- [Word and element location records]:

— start —

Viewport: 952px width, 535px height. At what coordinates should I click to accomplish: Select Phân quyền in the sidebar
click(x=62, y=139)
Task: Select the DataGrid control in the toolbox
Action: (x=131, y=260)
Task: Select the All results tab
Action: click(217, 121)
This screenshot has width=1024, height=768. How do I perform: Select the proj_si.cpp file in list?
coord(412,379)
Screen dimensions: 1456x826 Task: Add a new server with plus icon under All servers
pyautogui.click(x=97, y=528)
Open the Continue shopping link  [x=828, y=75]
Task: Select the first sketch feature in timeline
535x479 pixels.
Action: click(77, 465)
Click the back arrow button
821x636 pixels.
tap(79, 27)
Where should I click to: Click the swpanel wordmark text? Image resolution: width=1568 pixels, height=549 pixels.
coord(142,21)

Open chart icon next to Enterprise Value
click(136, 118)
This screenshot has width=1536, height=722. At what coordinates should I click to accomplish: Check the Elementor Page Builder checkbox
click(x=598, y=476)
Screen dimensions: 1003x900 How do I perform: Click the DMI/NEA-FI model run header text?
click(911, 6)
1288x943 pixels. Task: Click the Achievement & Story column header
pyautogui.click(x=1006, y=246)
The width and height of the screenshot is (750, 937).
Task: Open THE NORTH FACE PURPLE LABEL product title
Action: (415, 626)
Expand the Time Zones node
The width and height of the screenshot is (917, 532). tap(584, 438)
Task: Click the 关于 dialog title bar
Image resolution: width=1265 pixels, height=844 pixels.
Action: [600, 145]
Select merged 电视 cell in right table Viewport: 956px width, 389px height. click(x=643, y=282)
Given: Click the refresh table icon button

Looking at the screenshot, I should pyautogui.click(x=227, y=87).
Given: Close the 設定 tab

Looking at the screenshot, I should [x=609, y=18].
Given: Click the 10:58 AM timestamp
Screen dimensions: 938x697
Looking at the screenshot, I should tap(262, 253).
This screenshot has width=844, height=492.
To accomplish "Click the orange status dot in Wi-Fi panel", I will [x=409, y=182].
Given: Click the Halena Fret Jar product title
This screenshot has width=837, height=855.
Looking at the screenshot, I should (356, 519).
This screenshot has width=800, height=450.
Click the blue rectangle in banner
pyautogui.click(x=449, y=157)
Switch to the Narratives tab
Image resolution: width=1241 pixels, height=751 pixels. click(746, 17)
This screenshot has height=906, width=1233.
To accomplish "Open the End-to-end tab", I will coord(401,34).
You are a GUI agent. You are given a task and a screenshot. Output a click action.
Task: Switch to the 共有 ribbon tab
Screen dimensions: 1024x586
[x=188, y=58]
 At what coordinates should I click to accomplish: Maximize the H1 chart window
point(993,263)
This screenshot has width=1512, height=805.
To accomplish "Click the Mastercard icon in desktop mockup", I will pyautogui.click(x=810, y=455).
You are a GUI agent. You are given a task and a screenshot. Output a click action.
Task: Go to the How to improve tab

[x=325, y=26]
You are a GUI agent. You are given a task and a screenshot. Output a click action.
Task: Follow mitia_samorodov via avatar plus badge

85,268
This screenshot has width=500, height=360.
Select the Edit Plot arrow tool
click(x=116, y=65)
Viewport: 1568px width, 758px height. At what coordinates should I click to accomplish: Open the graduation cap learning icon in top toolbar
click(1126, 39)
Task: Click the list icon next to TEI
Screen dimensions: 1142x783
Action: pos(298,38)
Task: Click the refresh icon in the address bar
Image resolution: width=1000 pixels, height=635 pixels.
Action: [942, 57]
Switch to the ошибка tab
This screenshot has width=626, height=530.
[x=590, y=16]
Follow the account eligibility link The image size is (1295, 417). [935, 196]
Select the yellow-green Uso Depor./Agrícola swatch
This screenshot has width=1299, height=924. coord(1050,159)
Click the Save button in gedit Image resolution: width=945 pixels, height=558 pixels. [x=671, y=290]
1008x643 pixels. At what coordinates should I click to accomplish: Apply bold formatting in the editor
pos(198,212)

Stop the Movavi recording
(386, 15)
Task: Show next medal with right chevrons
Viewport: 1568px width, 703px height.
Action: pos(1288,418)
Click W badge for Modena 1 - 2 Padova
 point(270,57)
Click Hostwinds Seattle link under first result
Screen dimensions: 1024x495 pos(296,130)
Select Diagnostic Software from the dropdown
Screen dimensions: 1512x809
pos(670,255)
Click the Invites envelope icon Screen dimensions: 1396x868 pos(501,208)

— end —

- [Goal]: Can you repeat the material from its start through the line containing "coord(142,21)", replacing "back arrow button" with "forward arrow button" and leaving everything else unchanged?

- [Task output]:
Viewport: 952px width, 535px height. At what coordinates should I click to accomplish: Select Phân quyền in the sidebar
click(x=62, y=139)
Task: Select the DataGrid control in the toolbox
Action: (x=131, y=260)
Task: Select the All results tab
Action: click(217, 121)
This screenshot has width=1024, height=768. How do I perform: Select the proj_si.cpp file in list?
coord(412,379)
Screen dimensions: 1456x826 Task: Add a new server with plus icon under All servers
pyautogui.click(x=97, y=528)
Open the Continue shopping link  [x=828, y=75]
Task: Select the first sketch feature in timeline
535x479 pixels.
Action: click(77, 465)
Click the forward arrow button
821x636 pixels.
tap(79, 27)
Where should I click to: Click the swpanel wordmark text? Image resolution: width=1568 pixels, height=549 pixels.
coord(142,21)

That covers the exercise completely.